Dawn of a new age of rockets?

I couldn't not share these quick videos with you. First: SpaceX made their first attempt to land a re-usable rocket booster on an unmanned floating landing pad in the middle of the pacific ocean:
 
 
 Above: This what happens when you let R2D2 drive...
 
What exactly is happening here?

OK, obviously, the rocket smacks into the landing pad and explodes.
 
The latest SpaceX cargo launch to the International Space Station had an experimental first stage that could fly back from the edge of space, find its landing pad in the ocean, and land on it. If this technology can be made to work then it would help to lower the cost of access to space for the future - and this is actually not-too-bad for a very first test of an experimental technology: The rocket found its way back to the pad from the edge of space, approached it at a sensible speed, and then crashed. The fact that the first worked thirds of the mission worked first time is promising, and the reason it all went wrong - the guiding fins on the rocket base ran out of hydraulic fluid too soon - is fixable.
 
SpaceX has been in the news a lot this week: They're starting a satellite building operation in Seattle, with which they plan to expand the internet.
 
Second: The Dawn mission has come close enough to the dwarf planet Ceres to start taking pictures of it - here's the video of the planetary embryo:
 

Ceres is a relic, a planet that had its growth stopped at a very early stage, which makes it a fascinating target. But what's really caught everyone's attention is the bright white dot - it's caused a fair bit of speculation, and it's showed up on Hubble images to:

Above: If you take the pixels away and that's the death star then a tiny part of my brain will go 'Coooooool!'. The rest will start gibbering.
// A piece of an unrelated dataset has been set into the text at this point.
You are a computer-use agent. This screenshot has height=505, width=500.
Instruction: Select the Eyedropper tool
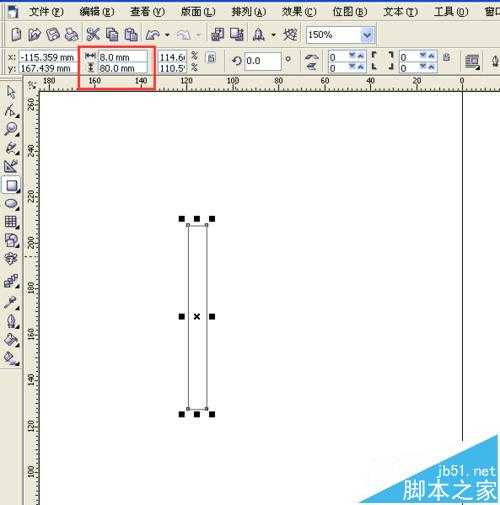(x=11, y=302)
Computer simulations of Ceres early history suggest it has a massive amount of water ice in its interior, and perhaps a deeply buried ocean near its core - so my guess is that the bright spot is a crater that has punched through the dusty surface and into the bright layer of ice beneath. But there are other possibilities: The Herschel space telescope discovered water vapour over Ceres not too long ago - so this could even be geyser of some kind. We'll find out more as the Dawn spacecraft gets closer to this billions-of-years-ancient world....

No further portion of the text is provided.